现在您定义表单控制器,它将填充表单formBackingObject并处理doSubmitAction.
public class UpdateRecordController extends SimpleFormController {
private RecordDao recordDao;
// Setter and getter for recordDao left out for brevity
public UpdateRecordController() {
setCommandClass(UpdateRecordCommand.class);
setCommandName("update");
}
@Override
protected Object formBackingObject(HttpServletRequest request)
throws Exception {
// Use one of Spring's utility classes to cleanly fetch the rowId
int rowId = ServletRequestUtils.getIntParameter(request, "rowId");
// Load the record based on the rowId paramrter, using your DAO
Record record = recordDao.load(rowId);
// Populate the update command with information from the record
UpdateRecordCommand command = new UpdateRecordCommand();
command.setRowId(rowId);
command.setName(record.getName());
command.setScheme(record.getScheme());
command.setUrl(record.getUrl());
command.setEnabled(record.getEnabled());
// Returning this will pre-populate the form fields
return command;
}
@Override
protected void doSubmitAction(Object command) throws Exception {
// Load the record based on the rowId in the update command
UpdateRecordCommand update = (UpdateRecordCommand) command;
Record record = recordDao.load(update.getRowId());
// Update the object we loaded from the data store
record.setName(update.getName());
record.setScheme(update.getScheme());
record.setUrl(update.getUrl());
record.setEnabled(update.setEnaled());
// Finally, persist the data using the DAO
recordDao.save(record);
}
}
回答by James McMahon
What was going on is that the ?name=rowId was somehow messing up the form post.
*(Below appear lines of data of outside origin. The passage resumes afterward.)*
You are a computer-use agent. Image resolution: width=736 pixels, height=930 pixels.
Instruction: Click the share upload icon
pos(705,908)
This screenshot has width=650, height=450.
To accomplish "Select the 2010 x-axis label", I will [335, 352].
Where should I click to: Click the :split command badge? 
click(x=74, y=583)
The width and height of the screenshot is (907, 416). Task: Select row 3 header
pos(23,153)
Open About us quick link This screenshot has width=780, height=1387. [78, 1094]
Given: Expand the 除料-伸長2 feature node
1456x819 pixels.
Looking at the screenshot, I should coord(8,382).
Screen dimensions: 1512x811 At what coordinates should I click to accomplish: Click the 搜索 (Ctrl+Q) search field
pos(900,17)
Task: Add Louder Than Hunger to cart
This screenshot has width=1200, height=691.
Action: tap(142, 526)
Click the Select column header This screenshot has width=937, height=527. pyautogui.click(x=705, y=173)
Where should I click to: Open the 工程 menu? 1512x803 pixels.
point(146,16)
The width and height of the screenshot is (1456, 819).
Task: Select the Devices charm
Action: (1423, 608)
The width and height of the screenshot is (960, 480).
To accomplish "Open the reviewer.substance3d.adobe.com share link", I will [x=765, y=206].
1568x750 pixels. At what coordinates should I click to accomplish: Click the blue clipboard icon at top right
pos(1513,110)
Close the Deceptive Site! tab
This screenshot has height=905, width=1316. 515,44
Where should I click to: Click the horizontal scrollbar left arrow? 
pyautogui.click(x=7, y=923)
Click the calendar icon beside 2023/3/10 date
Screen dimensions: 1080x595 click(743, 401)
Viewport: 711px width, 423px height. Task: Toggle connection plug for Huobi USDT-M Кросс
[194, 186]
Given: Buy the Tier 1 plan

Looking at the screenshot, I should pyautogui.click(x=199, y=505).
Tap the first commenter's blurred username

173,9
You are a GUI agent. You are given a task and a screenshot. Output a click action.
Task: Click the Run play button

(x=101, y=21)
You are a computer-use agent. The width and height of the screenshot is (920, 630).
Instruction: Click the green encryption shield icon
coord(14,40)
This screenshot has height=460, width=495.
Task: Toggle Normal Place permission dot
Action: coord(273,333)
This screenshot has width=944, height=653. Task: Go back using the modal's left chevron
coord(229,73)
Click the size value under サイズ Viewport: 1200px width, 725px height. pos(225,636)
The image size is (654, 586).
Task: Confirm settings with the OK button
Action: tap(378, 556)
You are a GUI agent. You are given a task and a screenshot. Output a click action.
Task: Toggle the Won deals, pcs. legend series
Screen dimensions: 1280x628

Once I changed that to a name that didn't reflect a parameter in the object, everything worked fine. No change to the DAO or controller code necessary.
发生的事情是 ?name=rowId 不知何故弄乱了表单帖子。一旦我将其更改为不反映对象中参数的名称,一切正常。无需更改 DAO 或控制器代码。
Thanks to everyone for your answers. It helped me narrow down what was going on.
感谢大家的回答。它帮助我缩小了正在发生的事情的范围。